I got two emails today that tester knives are in the mail. The weather looks like it will be fine and warm up into the 20s -- which is pretty good for this time of year. And Salty has also graciously contributed a huge-ass piece of meat, which we'll be roasting up for Saturday. 

I realize that people will be rolling/flying in at different times on Friday, so we'll hang out and throw those sausages on the grill when enough people show up. After that we will play it by ear. We have options if we want to do something.

On Saturday, we will start laying food out around noon, and then go from there with the chef coming in with her food, and later some roasted ribeye and other items we put together. With that said, since we will have a fair amount of members on site, nearby in hotels, or motor homing it, the door is wide open all day long.

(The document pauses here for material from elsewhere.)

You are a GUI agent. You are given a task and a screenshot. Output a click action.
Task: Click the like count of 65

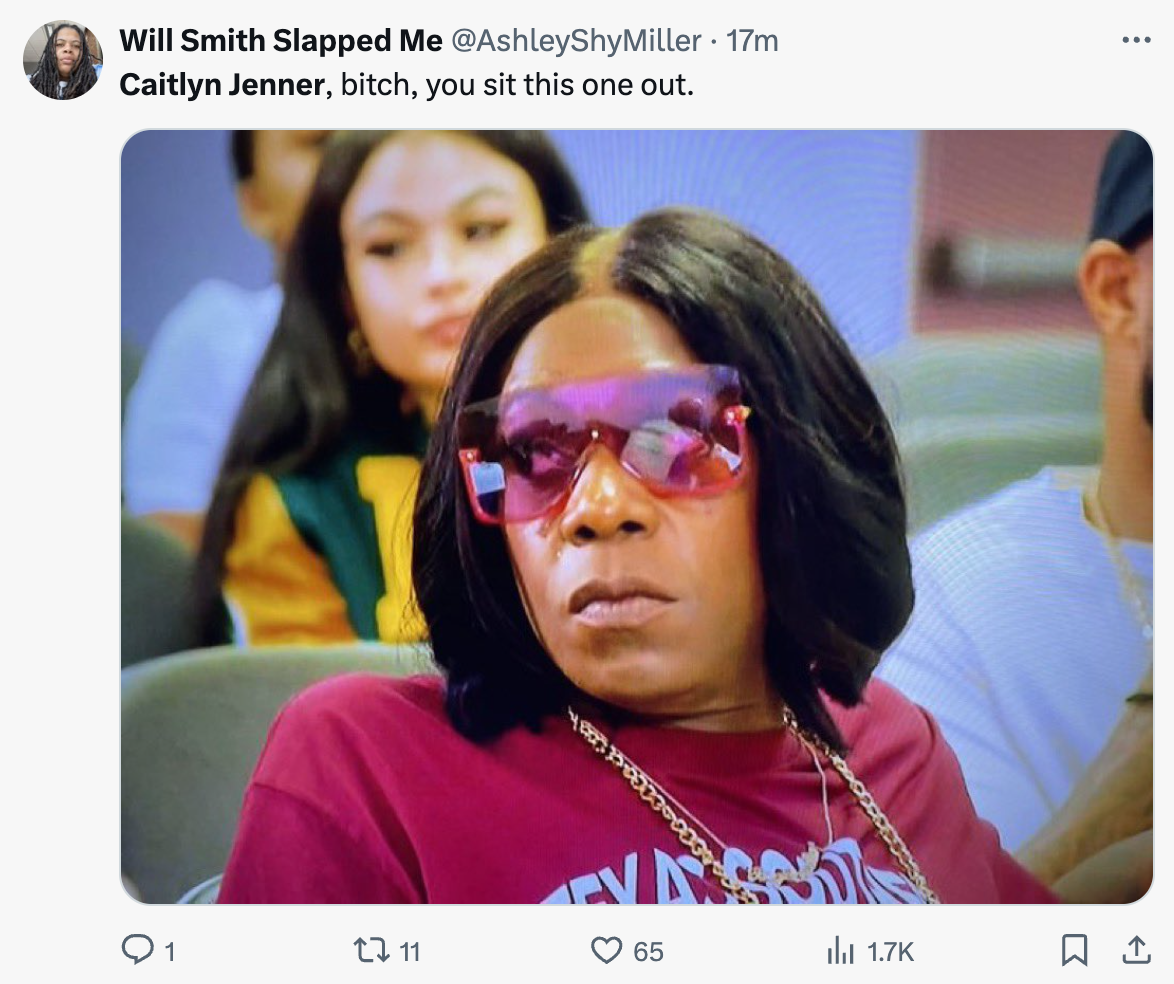coord(648,952)
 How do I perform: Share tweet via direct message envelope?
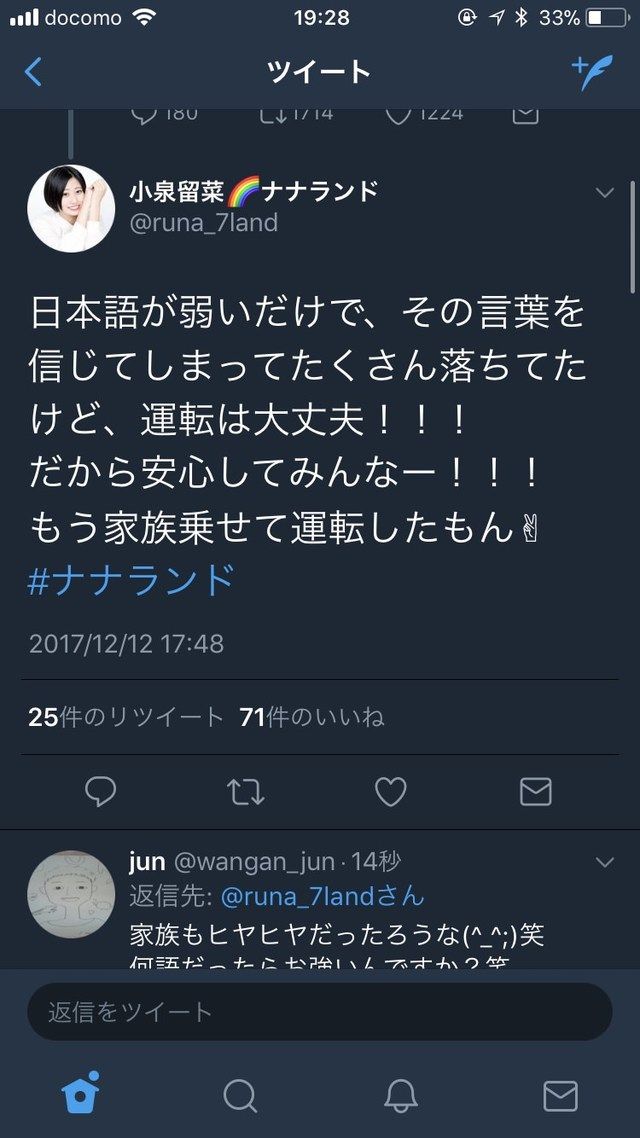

I pretty much guarantee I will be drinking a bloody mary at some point in the morning.

We will also have a few cutting board stations, probably 70+ private knifes, several demo blades, and buckets of veggies to chop. I know those makers who have sent knives in are interested in feedback, and I believe most have given the green light to sell them if someone wishes to take a new blade home. 

And lastly (for now). I thank all those members here who are either driving long distances or flying even longer distances to make the gathering. Godspeed. 

k.


----------



## Boondocker

Had a coworker ask to switch shifts this week, hes picking up my brunch shift. guess that solves that issue. Ill try to roll by after service ends saturday night!


----------



## mr drinky

Boondocker said:


> Had a coworker ask to switch shifts this week, hes picking up my brunch shift. guess that solves that issue. Ill try to roll by after service ends saturday night!



Very good sir. We'll have a drink waiting for you. 

k.


----------



## Zwiefel

Didn't I hear something about homemade cheez-itz?

http://www.khanapakana.com/recipe/0774482b-b2ab-406c-9cb0-a4512d8e525b/homemade-cheez-its#


----------



## mr drinky

Zwiefel said:


> Didn't I hear something about homemade cheez-itz?
> 
> http://www.khanapakana.com/recipe/0774482b-b2ab-406c-9cb0-a4512d8e525b/homemade-cheez-its#



Yep, Heldentenor's GF made some the last time we got together. They were sort of addicting. 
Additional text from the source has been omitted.